Seems a bit hard to verbally exchange keys and sign your speech though.
rainerloeten@lemmy.world 2 months ago
We don’t need code words, we need a proper PKI (public key infrastructure) for authenticated communication.
lud@lemm.ee 2 months ago
rainerloeten@lemmy.world 2 months ago
Yeah, I wouldn’t recommend doing that.
And that’s not how you establish a PKI or implement AE (authenticated encryption). When I send a voice message e.g. I don’t verbally sign it, that’s actually part of KE (key exchange) protocol.
Same applies to non encrypted, authenticated communication of course.
And in case you are talking about physical face to face communication: I think you’d recognize your family and friends without the help of cryptography.
lud@lemm.ee 2 months ago
Of course you don’t verbally sign voice messages. That wouldn’t make any sense at all unless you are a robot or something.
It was just a joke. But if you wanted to authenticate something (like an email, or voice I guess) in a PKI you would sign it using your certificate private key and the CA would tell the recipient if it’s valid or not.
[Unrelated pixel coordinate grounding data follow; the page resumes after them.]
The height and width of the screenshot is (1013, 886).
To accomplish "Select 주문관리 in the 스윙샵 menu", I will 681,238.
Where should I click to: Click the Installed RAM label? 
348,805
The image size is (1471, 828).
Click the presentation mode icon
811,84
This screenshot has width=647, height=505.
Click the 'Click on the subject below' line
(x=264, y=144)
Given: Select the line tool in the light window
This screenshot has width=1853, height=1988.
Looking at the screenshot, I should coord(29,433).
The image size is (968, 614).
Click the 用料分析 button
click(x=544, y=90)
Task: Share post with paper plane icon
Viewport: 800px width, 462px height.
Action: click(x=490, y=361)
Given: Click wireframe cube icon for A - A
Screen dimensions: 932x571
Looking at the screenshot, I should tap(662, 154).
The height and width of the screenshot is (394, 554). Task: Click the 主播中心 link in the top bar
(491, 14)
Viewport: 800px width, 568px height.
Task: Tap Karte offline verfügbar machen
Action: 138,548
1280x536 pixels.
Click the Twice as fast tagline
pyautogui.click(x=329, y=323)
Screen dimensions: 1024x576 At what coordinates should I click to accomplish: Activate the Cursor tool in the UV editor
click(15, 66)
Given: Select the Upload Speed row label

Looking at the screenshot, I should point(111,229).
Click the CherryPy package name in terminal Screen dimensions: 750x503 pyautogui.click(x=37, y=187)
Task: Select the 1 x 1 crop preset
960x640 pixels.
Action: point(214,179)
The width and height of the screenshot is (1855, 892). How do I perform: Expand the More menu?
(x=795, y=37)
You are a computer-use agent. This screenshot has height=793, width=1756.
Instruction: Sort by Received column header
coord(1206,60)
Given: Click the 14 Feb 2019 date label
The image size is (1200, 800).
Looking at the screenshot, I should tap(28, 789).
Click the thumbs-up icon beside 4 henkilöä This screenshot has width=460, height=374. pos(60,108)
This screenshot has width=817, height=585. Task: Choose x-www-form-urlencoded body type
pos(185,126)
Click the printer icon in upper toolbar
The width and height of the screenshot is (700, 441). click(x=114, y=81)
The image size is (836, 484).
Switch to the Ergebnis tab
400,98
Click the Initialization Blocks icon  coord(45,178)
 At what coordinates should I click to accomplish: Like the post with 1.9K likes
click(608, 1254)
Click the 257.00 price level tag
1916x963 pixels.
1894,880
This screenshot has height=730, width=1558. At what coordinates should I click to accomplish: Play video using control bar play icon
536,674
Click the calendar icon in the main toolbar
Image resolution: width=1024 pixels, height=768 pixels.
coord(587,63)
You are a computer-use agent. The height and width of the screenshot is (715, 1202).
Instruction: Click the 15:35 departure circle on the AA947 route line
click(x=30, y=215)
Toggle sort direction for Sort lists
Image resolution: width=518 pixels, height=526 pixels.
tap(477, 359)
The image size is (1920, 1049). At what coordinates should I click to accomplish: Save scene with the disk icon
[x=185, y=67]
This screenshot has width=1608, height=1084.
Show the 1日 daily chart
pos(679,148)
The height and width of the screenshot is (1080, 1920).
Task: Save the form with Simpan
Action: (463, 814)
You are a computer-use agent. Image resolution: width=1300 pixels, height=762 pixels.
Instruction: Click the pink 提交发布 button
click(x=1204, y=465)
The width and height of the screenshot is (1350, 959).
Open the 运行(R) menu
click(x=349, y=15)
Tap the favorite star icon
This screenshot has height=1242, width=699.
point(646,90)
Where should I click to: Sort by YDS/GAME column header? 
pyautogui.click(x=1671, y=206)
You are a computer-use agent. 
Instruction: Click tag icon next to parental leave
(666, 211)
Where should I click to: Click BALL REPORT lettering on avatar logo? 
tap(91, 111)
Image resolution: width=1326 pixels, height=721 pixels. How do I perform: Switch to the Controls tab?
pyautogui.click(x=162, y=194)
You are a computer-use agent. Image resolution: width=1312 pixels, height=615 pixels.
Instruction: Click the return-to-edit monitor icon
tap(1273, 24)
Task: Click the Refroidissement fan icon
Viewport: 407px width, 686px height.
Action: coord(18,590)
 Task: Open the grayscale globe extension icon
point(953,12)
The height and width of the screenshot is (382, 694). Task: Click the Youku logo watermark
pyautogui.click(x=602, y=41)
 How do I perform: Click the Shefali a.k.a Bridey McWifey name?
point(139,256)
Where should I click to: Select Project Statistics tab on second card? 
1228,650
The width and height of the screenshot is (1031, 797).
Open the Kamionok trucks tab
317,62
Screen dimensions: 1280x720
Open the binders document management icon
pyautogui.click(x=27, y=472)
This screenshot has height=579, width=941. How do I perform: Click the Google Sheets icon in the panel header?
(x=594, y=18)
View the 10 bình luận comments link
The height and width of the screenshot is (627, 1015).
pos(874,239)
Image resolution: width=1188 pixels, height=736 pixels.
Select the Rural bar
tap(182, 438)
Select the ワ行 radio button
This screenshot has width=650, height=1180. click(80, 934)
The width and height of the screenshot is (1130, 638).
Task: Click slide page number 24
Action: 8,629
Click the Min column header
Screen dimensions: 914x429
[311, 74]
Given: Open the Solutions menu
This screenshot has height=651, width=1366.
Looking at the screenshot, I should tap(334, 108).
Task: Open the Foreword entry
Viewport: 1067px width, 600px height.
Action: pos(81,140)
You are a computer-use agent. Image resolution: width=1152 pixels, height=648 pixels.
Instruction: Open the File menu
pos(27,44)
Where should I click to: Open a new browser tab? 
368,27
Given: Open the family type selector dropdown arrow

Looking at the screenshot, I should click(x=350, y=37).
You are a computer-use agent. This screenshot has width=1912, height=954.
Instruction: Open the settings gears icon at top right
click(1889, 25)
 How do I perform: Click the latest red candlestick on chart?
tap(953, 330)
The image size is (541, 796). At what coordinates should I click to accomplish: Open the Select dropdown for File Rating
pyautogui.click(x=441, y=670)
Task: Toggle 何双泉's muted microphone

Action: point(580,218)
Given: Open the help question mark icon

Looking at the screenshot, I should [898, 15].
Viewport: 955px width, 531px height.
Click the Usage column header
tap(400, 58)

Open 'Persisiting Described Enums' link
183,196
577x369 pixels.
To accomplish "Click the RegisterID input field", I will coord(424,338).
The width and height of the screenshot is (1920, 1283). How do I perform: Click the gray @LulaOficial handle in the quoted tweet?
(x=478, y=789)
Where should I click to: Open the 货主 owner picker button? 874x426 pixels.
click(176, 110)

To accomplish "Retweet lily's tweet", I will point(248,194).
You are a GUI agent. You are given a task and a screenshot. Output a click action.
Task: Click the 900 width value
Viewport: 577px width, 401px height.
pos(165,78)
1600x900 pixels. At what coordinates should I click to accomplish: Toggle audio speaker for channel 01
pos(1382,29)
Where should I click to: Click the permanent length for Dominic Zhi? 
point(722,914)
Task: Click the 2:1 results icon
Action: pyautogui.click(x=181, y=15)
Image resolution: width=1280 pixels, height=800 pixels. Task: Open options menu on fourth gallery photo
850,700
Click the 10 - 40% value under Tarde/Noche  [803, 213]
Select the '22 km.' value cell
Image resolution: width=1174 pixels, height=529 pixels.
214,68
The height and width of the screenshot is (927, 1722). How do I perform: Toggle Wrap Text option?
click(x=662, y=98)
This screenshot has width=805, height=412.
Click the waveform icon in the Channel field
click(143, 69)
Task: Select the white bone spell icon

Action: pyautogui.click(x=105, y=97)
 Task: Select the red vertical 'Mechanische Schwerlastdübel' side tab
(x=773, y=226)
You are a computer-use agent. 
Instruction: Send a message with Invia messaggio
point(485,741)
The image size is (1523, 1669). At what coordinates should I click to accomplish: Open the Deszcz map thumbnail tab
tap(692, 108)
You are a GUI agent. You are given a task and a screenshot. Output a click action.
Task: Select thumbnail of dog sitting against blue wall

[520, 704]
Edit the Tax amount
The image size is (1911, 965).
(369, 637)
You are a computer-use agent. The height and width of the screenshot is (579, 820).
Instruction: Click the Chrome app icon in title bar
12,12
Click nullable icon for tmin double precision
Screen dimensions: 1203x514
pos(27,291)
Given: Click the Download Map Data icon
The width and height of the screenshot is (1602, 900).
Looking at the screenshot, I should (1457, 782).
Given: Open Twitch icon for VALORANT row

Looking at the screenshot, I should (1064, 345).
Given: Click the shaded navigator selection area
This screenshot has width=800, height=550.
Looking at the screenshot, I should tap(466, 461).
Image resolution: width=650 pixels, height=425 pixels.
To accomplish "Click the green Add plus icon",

Feathercrown@lemmy.world 2 months ago
That’s what the article is about though, voice messages can now be spoofed. It happened to one of my friend’s parents
stevedice@sh.itjust.works 2 months ago
You receive a call from an unknown number and they tell you they’ve kidnapped your wife. They then give her the phone so you can hear her but she didn’t do it through Signal so she’s obviously not your wife so you just hang up.